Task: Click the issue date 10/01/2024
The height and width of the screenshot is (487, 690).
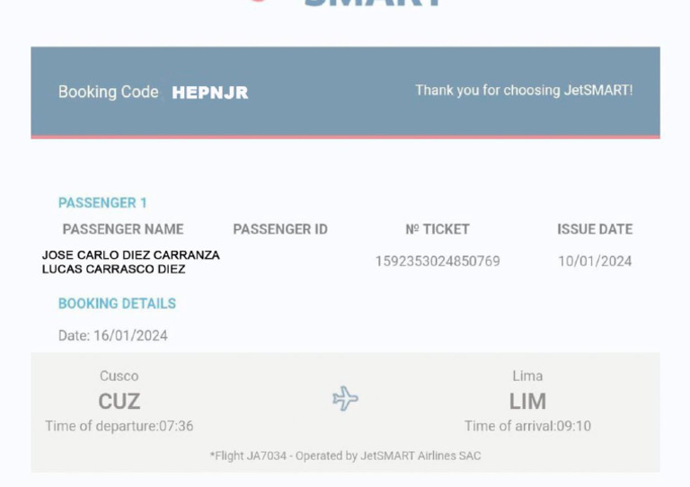Action: pos(595,261)
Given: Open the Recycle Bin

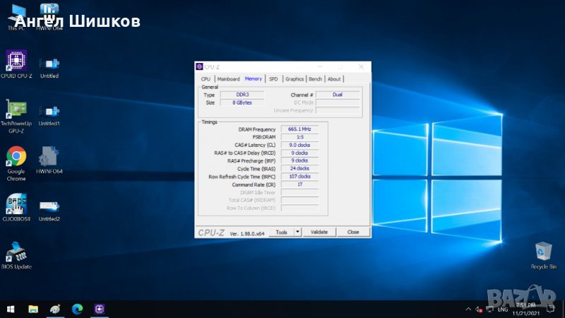Looking at the screenshot, I should tap(543, 251).
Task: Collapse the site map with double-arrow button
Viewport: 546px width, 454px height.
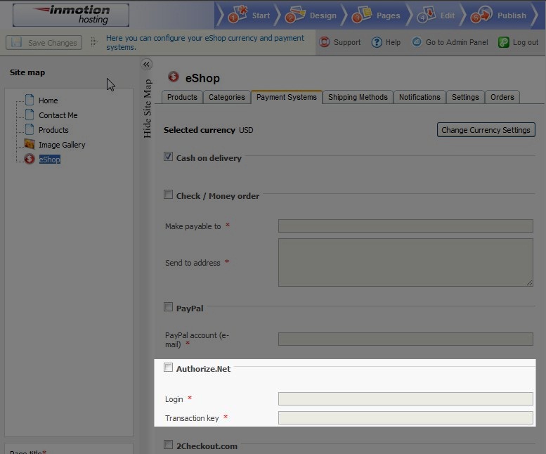Action: [146, 65]
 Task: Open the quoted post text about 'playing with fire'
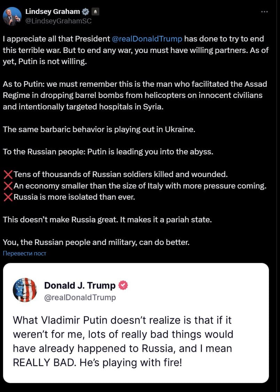click(x=123, y=341)
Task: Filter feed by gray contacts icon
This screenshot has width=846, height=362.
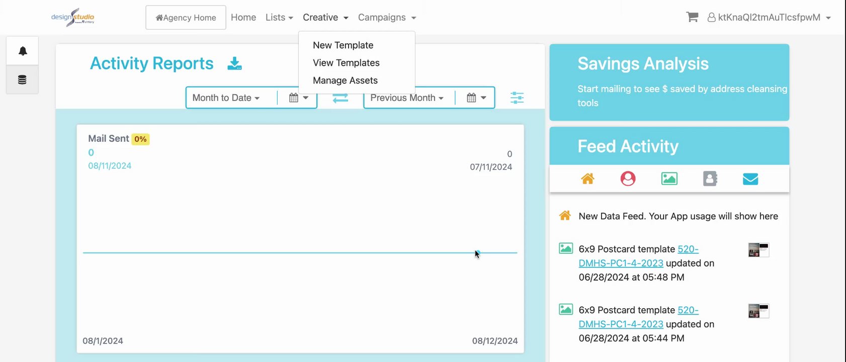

_Problem statement_: Can you write out every line of the records above word for word, leaving the pictures out?

_Task output_:
Task: Click the issue date 10/01/2024
The height and width of the screenshot is (487, 690).
Action: pos(595,261)
Given: Open the Recycle Bin

Looking at the screenshot, I should tap(543, 251).
Task: Collapse the site map with double-arrow button
Viewport: 546px width, 454px height.
Action: [146, 65]
 Task: Open the quoted post text about 'playing with fire'
click(x=123, y=341)
Task: Filter feed by gray contacts icon
This screenshot has width=846, height=362.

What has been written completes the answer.